Para valorar la relación que existe entre las construcciones científicas y la realidad se ha de tener en cuenta, en cada caso, de qué tipo de construcciones se trata y qué evidencia existe a su favor. Por ejemplo, puede establecerse con seguridad la estructura en doble hélice del ADN, ya que se trata de un modelo representativo bien definido que cuenta a su favor con argumentos teóricos y observaciones repetibles. En cambio, las teorías acerca de la evolución cósmica y biológica, aunque tratan acerca de hechos concretos, tienen un carácter más problemático, ya que suelen referirse a procesos que se habrían producido en condiciones diferentes de las actuales y que difícilmente pueden someterse a experimentación controlada. Y las teorías abstractas, como la relatividad y la mecánica cuántica, suelen abarcar enunciados bien comprobados junto con desarrollos teóricos difícilmente demostrables de modo riguroso, y en cualquier caso representan los fenómenos a través de instrumentos matemáticos que son construcciones abstractas.

Especial aceptación tiene en nuestra época la doctrina denominada «falibilismo», según la cual nunca podríamos alcanzar un conocimiento cierto, y deberíamos contentarnos con someter a comprobación empírica las teorías, intentando detectar los errores que contienen y formulando nuevas teorías que, a su vez, deberán siempre someterse a control empírico y nunca podrán ser consideradas como definitivas. El falibilismo ha sido erigido en una entera filosofía denominada «racionalismo crítico», que considera a todo el conocimiento humano, en cualquiera de sus modalidades, como una variante del método básico de «ensayo y eliminación de error». En esta perspectiva, la verdad sería un ideal que guía la investigación, pero cualquier pretensión de afirmar la verdad definitiva de un enunciado concreto viene descalificada como «dogmatismo». Esta doctrina alcanzaría también a los problemas metafísicos y religiosos, con la consecuencia de que nunca podríamos alcanzar una certeza legítima.

El falibilismo parece identificar la certeza con un conocimiento omni-comprensivo y exhaustivo que, en efecto, está fuera de nuestras posibilidades reales. El problema adquiere otras dimensiones, sin embargo, si consideramos que es posible tener un conocimiento verdadero y cierto pero que al mismo tiempo es limitado y perfectible. Por ejemplo, podemos afirmar la existencia de las moléculas y los átomos, y de muchas de sus características, aun a sabiendas de que más adelante podrán lograrse conocimientos mejores. El falibilismo se presenta como la filosofía que corresponde a un análisis objetivo de la ciencia, pero en realidad proporciona una imagen incompleta de la ciencia, la extrapola como si fuese completa, y realiza una segunda extrapolación ilegítima al erigir su metodología científica en filosofía general.

» **Información proporcionada**:
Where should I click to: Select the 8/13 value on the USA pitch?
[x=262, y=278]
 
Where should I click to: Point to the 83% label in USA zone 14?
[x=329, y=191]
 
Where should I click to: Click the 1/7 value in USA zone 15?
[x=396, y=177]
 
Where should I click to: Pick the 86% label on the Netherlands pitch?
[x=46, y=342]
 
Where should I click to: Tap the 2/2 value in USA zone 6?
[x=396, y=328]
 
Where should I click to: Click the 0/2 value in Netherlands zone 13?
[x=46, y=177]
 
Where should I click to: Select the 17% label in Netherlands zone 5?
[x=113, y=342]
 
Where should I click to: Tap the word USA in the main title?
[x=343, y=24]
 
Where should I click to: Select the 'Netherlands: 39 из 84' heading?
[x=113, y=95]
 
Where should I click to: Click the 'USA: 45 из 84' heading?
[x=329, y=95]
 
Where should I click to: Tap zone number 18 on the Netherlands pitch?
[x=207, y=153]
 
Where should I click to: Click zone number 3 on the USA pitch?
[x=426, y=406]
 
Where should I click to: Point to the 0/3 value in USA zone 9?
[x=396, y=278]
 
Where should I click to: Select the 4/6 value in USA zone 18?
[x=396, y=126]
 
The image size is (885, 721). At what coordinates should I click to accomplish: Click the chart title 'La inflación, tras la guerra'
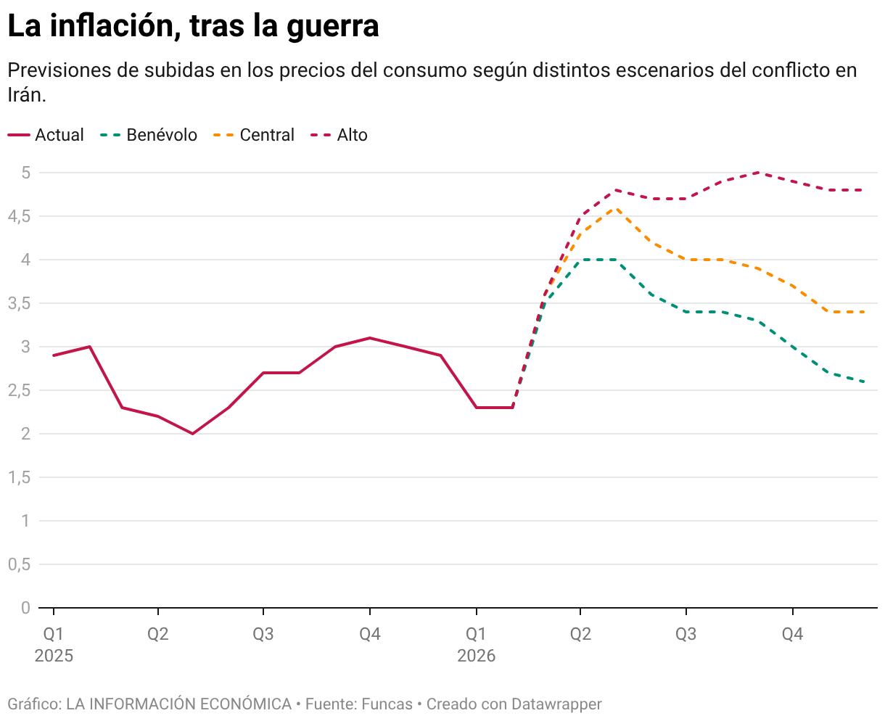(x=193, y=26)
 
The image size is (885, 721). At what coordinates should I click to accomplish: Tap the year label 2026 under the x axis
(x=476, y=656)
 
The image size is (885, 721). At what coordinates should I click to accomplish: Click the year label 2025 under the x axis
(x=54, y=656)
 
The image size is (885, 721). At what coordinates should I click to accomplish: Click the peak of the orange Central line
(x=617, y=208)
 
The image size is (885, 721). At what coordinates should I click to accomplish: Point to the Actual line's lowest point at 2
(x=193, y=434)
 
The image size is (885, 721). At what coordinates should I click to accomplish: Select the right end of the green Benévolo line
(x=864, y=382)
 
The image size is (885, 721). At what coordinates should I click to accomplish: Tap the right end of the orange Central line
(x=864, y=312)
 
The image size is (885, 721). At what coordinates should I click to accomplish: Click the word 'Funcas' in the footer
(x=387, y=704)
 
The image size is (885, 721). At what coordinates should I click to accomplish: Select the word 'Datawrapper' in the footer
(x=556, y=704)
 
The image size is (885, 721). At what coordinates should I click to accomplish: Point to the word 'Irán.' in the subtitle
(x=27, y=94)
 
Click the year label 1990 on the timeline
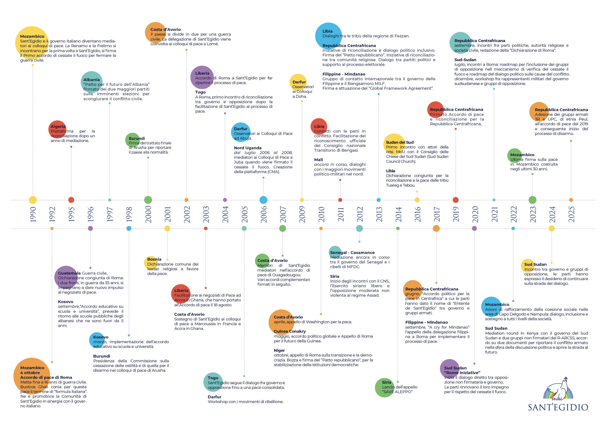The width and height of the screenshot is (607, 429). click(x=33, y=214)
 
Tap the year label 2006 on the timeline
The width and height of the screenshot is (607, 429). click(x=264, y=214)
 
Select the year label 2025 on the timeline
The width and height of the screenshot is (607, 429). click(x=571, y=214)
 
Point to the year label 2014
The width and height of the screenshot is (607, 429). click(x=398, y=214)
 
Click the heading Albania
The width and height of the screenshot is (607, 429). click(x=92, y=80)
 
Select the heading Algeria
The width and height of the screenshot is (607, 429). click(x=58, y=126)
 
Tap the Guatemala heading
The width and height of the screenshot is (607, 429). click(x=69, y=273)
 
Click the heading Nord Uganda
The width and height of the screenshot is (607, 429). click(x=248, y=148)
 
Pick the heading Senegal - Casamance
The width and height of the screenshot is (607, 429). click(x=352, y=252)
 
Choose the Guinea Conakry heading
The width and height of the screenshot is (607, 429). click(x=290, y=331)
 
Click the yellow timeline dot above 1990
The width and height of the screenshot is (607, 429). click(x=33, y=200)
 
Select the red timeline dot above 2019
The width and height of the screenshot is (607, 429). click(x=455, y=200)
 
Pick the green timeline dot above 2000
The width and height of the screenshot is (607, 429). click(x=148, y=200)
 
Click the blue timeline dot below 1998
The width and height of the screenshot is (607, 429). click(x=129, y=228)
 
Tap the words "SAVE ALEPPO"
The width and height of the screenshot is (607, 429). click(x=397, y=392)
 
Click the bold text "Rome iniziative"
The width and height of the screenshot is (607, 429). click(x=462, y=373)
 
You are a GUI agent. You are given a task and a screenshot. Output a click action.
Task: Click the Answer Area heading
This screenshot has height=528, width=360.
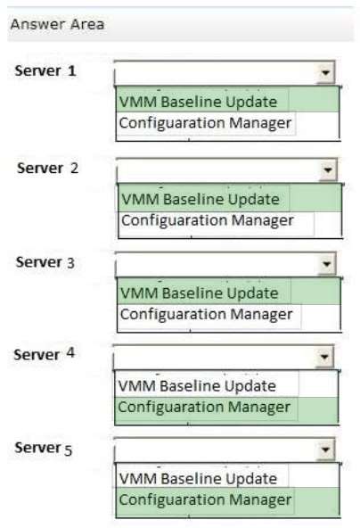tap(57, 24)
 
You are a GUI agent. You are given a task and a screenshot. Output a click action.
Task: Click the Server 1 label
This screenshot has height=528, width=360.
tap(45, 70)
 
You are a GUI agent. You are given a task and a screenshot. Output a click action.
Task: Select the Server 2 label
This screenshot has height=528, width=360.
tap(47, 168)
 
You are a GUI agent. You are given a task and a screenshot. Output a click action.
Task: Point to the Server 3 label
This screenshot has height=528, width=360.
tap(45, 262)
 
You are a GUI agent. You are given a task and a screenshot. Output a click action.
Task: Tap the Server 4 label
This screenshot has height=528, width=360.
tap(44, 354)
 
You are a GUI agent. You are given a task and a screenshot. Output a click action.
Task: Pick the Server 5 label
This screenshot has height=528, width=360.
tap(44, 449)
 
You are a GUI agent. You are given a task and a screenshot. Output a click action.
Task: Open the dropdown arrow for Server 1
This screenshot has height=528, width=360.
tap(325, 72)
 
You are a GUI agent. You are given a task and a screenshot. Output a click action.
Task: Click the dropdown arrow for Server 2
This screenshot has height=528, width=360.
tap(328, 169)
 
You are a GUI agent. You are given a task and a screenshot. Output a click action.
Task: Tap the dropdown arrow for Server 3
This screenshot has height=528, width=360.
tap(326, 264)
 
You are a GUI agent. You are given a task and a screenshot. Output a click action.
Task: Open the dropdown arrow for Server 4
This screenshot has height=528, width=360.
tap(324, 356)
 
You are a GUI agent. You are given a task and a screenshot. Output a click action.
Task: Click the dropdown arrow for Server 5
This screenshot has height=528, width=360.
tap(325, 450)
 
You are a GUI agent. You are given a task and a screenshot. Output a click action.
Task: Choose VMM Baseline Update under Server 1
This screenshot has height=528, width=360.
tap(198, 102)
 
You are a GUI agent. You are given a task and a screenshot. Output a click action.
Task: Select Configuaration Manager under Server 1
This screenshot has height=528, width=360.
tap(205, 123)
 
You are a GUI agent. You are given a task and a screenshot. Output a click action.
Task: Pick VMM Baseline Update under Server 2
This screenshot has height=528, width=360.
tap(200, 199)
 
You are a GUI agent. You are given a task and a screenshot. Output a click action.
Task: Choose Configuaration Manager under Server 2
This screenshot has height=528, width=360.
tap(208, 221)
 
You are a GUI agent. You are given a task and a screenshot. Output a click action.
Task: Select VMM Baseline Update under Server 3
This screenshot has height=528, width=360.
tap(200, 293)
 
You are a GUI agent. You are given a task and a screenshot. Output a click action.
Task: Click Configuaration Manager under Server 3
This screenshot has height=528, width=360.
tap(206, 315)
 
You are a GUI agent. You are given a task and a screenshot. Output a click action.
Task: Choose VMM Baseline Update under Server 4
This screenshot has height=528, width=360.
tap(197, 386)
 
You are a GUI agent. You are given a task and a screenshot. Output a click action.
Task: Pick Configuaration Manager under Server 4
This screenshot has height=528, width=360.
tap(204, 408)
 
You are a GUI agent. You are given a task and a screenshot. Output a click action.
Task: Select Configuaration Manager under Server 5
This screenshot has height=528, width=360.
tap(205, 500)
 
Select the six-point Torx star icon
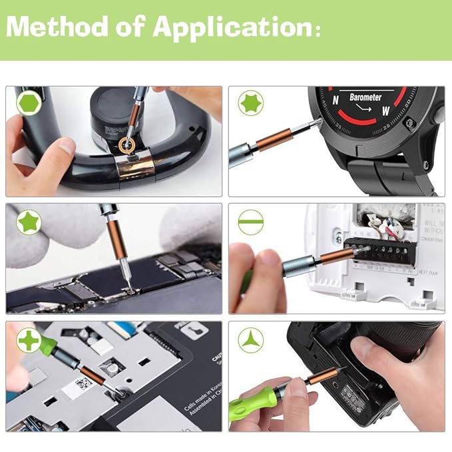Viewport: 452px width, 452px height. click(x=251, y=103)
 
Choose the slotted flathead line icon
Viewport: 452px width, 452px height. click(x=251, y=221)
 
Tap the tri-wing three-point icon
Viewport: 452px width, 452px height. click(x=251, y=339)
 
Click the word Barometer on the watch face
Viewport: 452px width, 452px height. click(x=365, y=98)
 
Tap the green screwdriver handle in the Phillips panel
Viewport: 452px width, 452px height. click(x=49, y=346)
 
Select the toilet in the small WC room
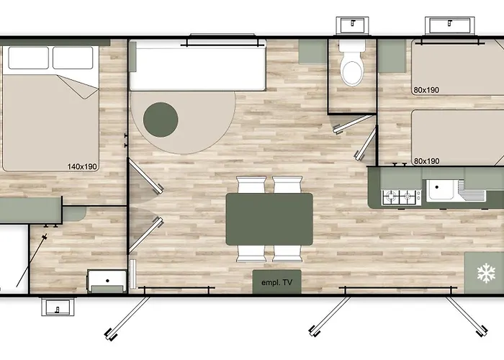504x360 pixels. tap(352, 66)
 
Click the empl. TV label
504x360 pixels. tap(276, 282)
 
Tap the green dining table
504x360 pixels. tap(269, 219)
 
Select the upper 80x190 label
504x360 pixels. tap(426, 90)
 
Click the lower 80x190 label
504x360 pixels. tap(426, 161)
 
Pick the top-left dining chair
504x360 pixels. tap(249, 185)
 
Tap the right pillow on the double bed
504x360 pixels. tap(73, 58)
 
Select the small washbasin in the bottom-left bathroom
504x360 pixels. tap(107, 280)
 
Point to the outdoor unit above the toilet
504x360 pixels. tap(352, 24)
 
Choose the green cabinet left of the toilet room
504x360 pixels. tap(312, 52)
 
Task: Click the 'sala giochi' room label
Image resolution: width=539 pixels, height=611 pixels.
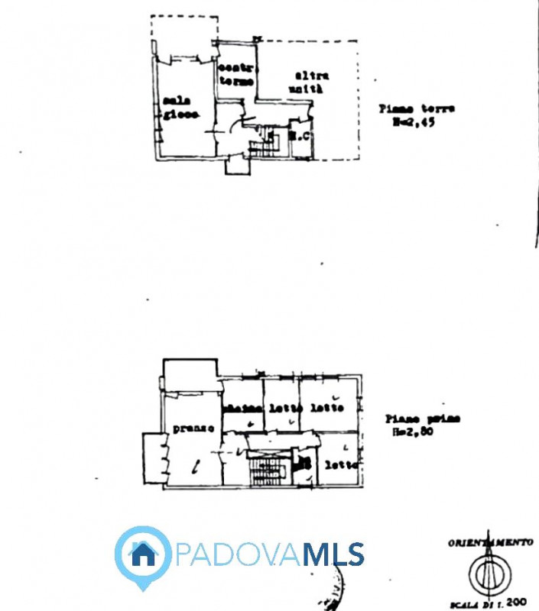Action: tap(180, 108)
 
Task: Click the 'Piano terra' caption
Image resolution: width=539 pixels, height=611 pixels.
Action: tap(417, 108)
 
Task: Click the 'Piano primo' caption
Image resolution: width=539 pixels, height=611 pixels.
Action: tap(423, 419)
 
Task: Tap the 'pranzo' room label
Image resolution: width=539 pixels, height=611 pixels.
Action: tap(193, 429)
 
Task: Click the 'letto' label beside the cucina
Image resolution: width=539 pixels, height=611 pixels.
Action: tap(284, 408)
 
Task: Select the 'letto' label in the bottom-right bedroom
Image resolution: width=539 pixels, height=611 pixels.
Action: tap(340, 464)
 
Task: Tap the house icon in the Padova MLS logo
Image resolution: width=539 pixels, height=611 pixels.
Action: tap(142, 554)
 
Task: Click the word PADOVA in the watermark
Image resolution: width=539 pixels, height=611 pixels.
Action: tap(238, 554)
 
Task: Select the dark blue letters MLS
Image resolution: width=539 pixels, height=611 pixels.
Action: tap(333, 554)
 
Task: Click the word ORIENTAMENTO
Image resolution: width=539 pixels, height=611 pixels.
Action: tap(489, 541)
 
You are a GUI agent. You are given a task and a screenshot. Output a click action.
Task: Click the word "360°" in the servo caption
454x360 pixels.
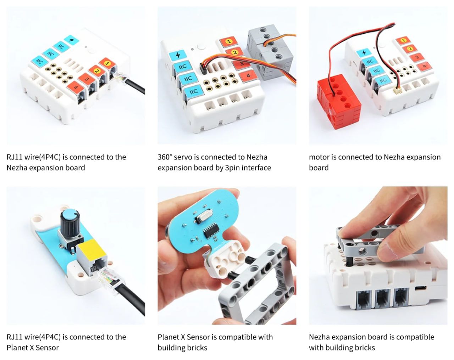pyautogui.click(x=167, y=157)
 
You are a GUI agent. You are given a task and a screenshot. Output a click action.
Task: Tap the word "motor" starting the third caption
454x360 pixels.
pyautogui.click(x=319, y=157)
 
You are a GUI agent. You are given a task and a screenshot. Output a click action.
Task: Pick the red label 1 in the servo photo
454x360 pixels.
pyautogui.click(x=228, y=42)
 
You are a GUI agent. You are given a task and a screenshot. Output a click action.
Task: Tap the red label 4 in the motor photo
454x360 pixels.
pyautogui.click(x=424, y=66)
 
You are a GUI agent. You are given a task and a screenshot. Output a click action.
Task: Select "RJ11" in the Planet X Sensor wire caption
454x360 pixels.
pyautogui.click(x=15, y=337)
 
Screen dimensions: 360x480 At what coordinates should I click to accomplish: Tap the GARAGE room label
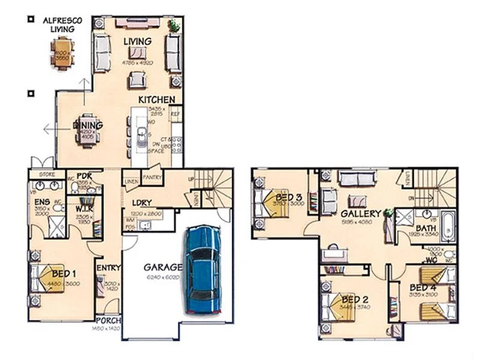point(162,266)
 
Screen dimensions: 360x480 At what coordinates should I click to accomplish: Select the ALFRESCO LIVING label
point(62,24)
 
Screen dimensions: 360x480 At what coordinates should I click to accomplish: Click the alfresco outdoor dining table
point(62,52)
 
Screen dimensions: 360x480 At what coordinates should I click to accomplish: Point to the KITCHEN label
point(157,100)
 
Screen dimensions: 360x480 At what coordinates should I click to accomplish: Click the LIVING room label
point(137,41)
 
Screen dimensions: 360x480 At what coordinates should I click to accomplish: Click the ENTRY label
point(109,268)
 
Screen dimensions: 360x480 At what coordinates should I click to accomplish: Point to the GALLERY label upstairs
point(361,214)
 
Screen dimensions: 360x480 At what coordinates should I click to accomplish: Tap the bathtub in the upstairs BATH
point(447,223)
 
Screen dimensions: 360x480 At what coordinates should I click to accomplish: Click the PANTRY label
point(152,177)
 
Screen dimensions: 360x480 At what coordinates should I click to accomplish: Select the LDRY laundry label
point(142,203)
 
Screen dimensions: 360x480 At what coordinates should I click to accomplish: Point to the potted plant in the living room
point(175,25)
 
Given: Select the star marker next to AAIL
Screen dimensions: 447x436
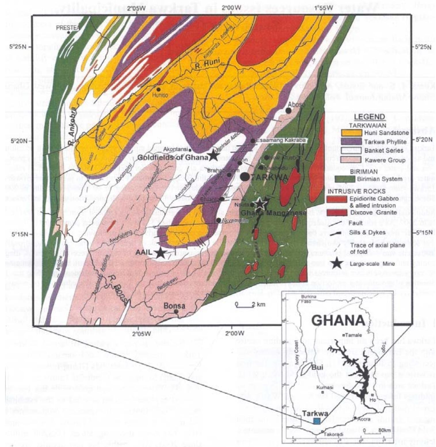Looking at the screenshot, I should (161, 253).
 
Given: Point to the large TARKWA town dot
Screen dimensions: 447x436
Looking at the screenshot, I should (245, 177).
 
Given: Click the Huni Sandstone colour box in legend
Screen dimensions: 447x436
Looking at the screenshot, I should (351, 133).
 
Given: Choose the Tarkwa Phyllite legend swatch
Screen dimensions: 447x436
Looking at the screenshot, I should (351, 142).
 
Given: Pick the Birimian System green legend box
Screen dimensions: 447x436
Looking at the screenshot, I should (345, 179).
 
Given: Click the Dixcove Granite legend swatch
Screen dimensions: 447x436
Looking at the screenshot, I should (337, 213).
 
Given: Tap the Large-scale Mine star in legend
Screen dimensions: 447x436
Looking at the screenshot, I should (337, 263).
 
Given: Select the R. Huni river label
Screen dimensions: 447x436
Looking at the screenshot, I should (207, 63).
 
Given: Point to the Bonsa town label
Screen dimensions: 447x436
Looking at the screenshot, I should (174, 306).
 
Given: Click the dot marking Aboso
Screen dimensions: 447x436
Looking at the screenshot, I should (289, 111).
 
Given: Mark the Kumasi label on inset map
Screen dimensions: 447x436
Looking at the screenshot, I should (324, 387).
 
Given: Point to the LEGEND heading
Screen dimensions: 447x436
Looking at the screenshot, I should (369, 117).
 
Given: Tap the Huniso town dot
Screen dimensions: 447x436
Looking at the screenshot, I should (158, 90).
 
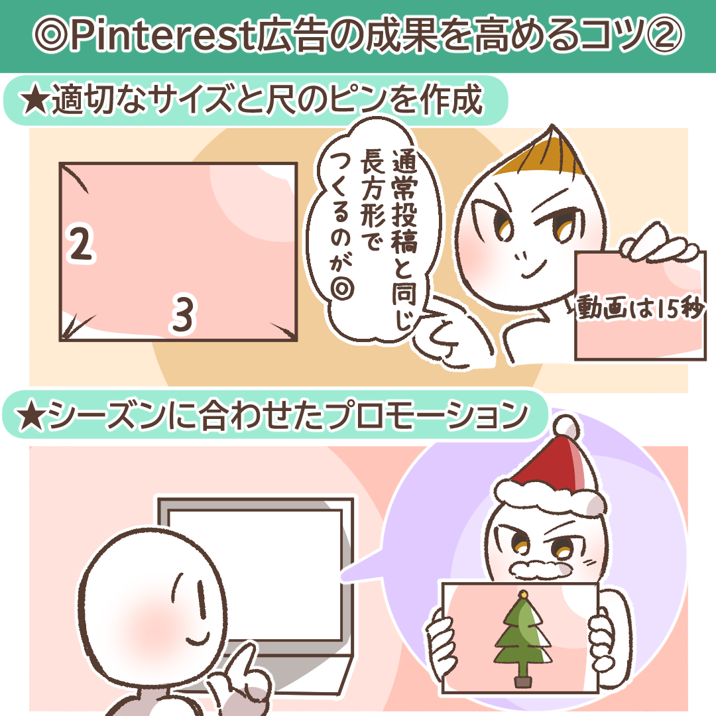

» **Instrucción**:
Según el fragmento sobre el falibilismo, ¿qué nombre recibe la filosofía en la que ha sido erigido el falibilismo? Responde en una sola frase, por favor.

» **Respuesta completa**:
Esa filosofía se denomina «racionalismo crítico».